We have stayed awake these past seven days, my friends and I, beneath the glow of televisions beaming VHS signals as bright as our essences, because we like that medium were electrified by the buoyant buzz of the persistent rad. We have taken leave of our hearts and souls—mere superstitions, placeholders clung to by the radless—found our vital fluids replaced with Nickelodeon slime, our god usurped by the malicious, unseen “You Can’t Do That on Television” stagehand tasked with humiliating any man pitiable enough to claim not to know. We all knew. We all felt its pulse. 

We found ourselves distracted by the rumbling of a million hairdryers, an athlete entering an arena by first passing through an inexplicable wall of fog and steam, the buzzing of a large image tiled onto dozens of screens, as the projection of single, unbroken wholes would counter the prismatic elan of this, the only real moment. “Focus!” I screamed. “Come with me.” And out we went, to spread our understanding.

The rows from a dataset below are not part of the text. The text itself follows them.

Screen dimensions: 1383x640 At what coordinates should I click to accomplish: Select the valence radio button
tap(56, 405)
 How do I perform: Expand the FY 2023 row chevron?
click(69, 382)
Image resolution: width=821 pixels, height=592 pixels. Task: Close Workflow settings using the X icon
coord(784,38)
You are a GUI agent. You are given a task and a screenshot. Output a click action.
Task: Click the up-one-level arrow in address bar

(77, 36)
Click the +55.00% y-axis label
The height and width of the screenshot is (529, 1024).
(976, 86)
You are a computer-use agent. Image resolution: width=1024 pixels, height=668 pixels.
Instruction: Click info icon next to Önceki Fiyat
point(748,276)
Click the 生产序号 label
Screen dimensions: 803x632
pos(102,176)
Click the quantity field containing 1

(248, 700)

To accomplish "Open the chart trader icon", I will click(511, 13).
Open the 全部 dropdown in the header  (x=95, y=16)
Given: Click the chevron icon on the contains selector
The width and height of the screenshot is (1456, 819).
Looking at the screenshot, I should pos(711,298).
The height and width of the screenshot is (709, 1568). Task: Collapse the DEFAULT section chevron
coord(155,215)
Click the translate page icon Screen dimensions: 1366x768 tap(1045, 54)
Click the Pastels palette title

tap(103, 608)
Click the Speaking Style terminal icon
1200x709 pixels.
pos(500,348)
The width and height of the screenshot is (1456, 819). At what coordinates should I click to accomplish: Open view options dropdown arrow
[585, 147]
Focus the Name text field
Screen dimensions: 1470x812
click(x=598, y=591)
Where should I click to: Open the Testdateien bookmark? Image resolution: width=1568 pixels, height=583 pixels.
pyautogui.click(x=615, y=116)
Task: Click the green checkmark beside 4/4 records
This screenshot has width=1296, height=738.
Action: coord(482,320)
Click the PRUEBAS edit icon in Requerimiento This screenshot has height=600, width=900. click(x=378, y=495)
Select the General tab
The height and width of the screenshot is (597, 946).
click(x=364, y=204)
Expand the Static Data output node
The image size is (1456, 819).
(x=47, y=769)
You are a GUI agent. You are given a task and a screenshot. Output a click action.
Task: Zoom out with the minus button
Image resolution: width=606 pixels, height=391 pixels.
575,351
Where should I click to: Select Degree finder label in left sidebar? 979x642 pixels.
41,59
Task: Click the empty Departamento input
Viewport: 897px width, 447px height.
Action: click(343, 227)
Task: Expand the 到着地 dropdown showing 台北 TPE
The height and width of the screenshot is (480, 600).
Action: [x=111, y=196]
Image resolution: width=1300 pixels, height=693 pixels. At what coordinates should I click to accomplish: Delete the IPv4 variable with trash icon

Much work was done. But we cannot rest. Not until the true rad has settled upon this whole large land, the sky turned azuline and spotted with tiny triangles, the air chartreuse and visibly rippling from the sonic wake of a guitar’s thrash, radness flickering down in mass sheets, radness all that we eat, drink, or breathe. The fountains shall dispense Sunny Delight. Pizzas will be purchased by promising to read a certain number of short books. The national anthem will be replaced with the end boss theme from Mega Man and blasted so loudly as to throw back the hair of every living being in this nation, radness become a wind more powerful than the gusts of venus, a din greater than the sky ripping itself in two, a light hotter and brighter than any produced by our or any sun. Go forth, my friends. Be rad.